Athletics-No Olympic marathon hangover as Paris runners flock to New York


FILE PHOTO: Paris 2024 Olympics - Athletics - Men's Marathon - Paris, France - August 10, 2024. Tamirat Tola of Ethiopia in action as he leads the race. REUTERS/Lisa Leutner/File Photo

NEW YORK (Reuters) - A field packed with 2024 Olympians will descend on the year's final marathon major in New York on Sunday, with surprisingly few citing fatigue to opt out after the Paris Games.

The defending men's champion Tamirat Tola of Ethiopia and Kenyan women's champion Hellen Obiri, who took gold and bronze in Paris respectively, will be among 29 Paris Olympians and Paralympians at the starting line on Sunday.

"What I anticipated - and we didn't really have - was people who signed on to run the race and then said, 'You know what, I'm too beat up and I'm not coming'," Sam Grotewold, general manager of professional athletes for New York Road Runners.

"We didn't have that attrition like we would typically expect, especially in an Olympic year."

Each year it is Grotewold's job to compete with other marathons in autumn to attract the best-of-the-best in distance running, a task that becomes harder in an Olympic year when many top competitors would rather put their legs on ice.
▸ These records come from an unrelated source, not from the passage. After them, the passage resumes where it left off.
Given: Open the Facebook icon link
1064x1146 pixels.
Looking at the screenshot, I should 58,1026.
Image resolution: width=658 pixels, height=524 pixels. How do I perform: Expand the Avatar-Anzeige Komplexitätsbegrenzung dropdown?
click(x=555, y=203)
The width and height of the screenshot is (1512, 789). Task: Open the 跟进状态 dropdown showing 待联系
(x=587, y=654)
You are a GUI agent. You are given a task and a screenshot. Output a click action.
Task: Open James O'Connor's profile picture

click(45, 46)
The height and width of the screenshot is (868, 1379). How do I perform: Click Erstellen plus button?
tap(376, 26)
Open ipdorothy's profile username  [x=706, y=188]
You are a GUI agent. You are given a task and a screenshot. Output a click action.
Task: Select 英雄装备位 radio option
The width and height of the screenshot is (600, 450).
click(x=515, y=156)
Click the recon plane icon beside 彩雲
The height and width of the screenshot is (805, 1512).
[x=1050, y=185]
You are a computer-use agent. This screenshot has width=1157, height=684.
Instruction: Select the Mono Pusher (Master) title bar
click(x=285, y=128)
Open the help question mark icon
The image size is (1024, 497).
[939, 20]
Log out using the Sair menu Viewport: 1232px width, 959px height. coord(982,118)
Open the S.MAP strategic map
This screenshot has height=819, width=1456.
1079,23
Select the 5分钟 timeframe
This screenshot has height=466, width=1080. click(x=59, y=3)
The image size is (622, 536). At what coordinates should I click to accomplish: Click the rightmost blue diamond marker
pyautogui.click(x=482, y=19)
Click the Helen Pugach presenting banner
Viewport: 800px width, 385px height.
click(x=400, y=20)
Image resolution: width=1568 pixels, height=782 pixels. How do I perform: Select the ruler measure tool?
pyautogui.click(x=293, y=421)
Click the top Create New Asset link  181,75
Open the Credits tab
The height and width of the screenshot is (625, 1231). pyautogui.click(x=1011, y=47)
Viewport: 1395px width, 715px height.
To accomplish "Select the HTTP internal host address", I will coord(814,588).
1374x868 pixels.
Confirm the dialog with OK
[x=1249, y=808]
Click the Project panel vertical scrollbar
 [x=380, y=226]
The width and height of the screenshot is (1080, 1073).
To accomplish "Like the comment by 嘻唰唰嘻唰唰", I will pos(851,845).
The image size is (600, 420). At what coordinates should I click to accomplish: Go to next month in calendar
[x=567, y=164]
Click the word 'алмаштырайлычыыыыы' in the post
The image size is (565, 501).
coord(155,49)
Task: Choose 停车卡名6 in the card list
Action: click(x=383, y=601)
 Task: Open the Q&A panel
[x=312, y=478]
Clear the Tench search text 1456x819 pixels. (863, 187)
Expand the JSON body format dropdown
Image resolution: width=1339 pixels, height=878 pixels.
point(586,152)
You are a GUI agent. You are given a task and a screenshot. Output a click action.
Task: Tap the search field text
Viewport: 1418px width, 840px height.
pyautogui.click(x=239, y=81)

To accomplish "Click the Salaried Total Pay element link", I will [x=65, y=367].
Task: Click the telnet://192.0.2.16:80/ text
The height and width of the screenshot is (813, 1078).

His job got a little easier in 2021, when Kenyan Peres Jepchirchir became the first to win the famed five-borough race and Olympic gold in the same year, inspiring Tola as he attempts the same.

"We lost two people who competed in Paris who were expected to start on Sunday," Grotewold told Reuters. "I expected maybe triple that and we just didn't get it."

Advances in fueling, nutrition and training have helped, he said, along with the rise of the "super shoes" that have led to faster times across the board.

"Shoe technology helps a ton there because you finish those races and you’re just not as beat up as you used to be and then you can start training again much more quickly than you were previously," he said.

Tola is joined by Paris runner-up Bashir Abdi of Belgium, who is seeking his first major title after a trio of podium finishes, and the fastest in the field Evans Chebet, who won two years ago and triumphed for Kenya in Boston twice.

Obiri will battle against compatriots Sharon Lokedi, who won the five-borough race two years ago and finished second on the podium in Boston earlier this year, and 2018 London winner Vivian Cheruiyot.